=== Data rows ===
■ ■ ■

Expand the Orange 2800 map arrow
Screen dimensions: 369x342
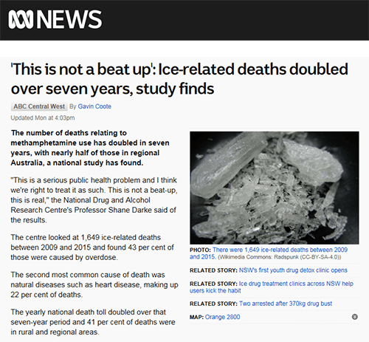pos(354,317)
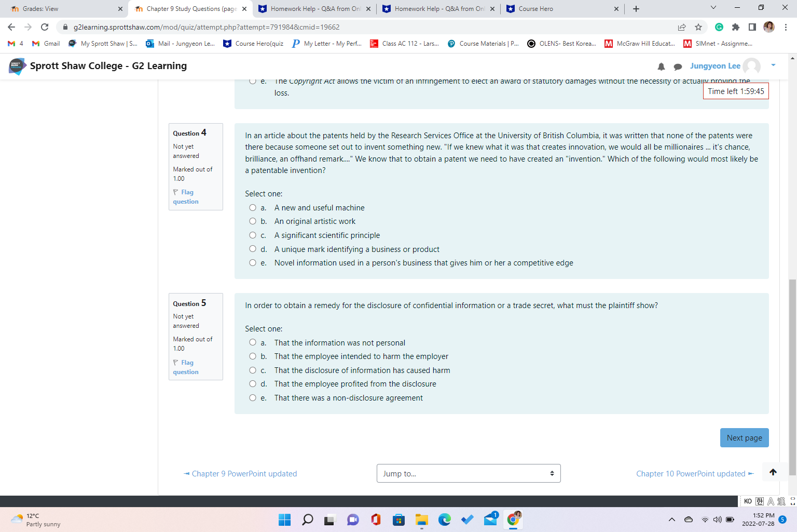Open the browser Extensions puzzle icon

[736, 27]
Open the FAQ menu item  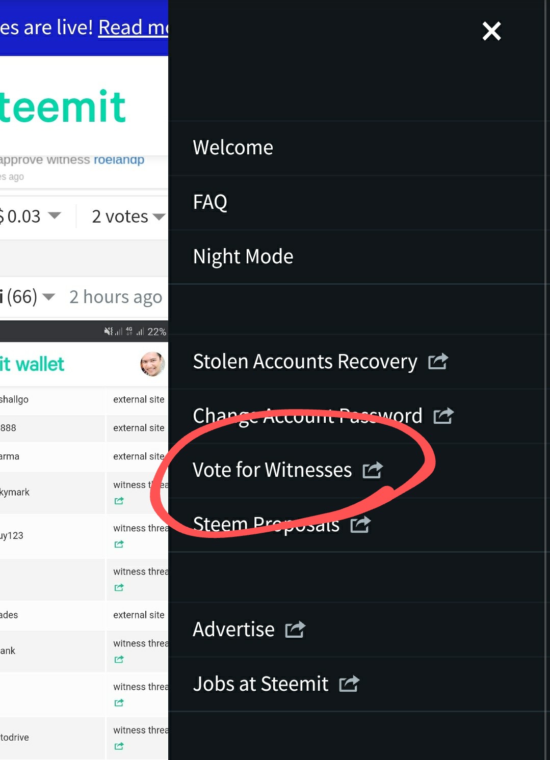click(210, 202)
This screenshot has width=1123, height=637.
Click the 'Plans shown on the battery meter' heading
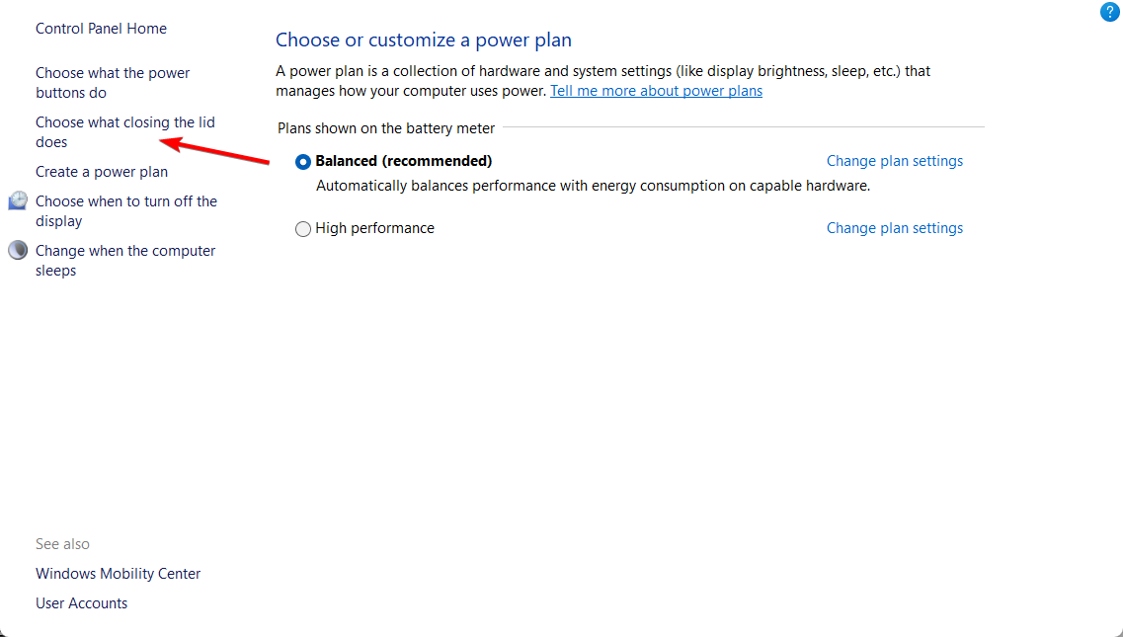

■ ■ ■

=== Problem to work on ===
Copy the listing word for word, starting with the line that contains "This screenshot has width=1123, height=637." and going on through the end of the listing, both ends included. Leave the pictures out of your answer.

=== Finished exercise ===
This screenshot has width=1123, height=637.
Click the 'Plans shown on the battery meter' heading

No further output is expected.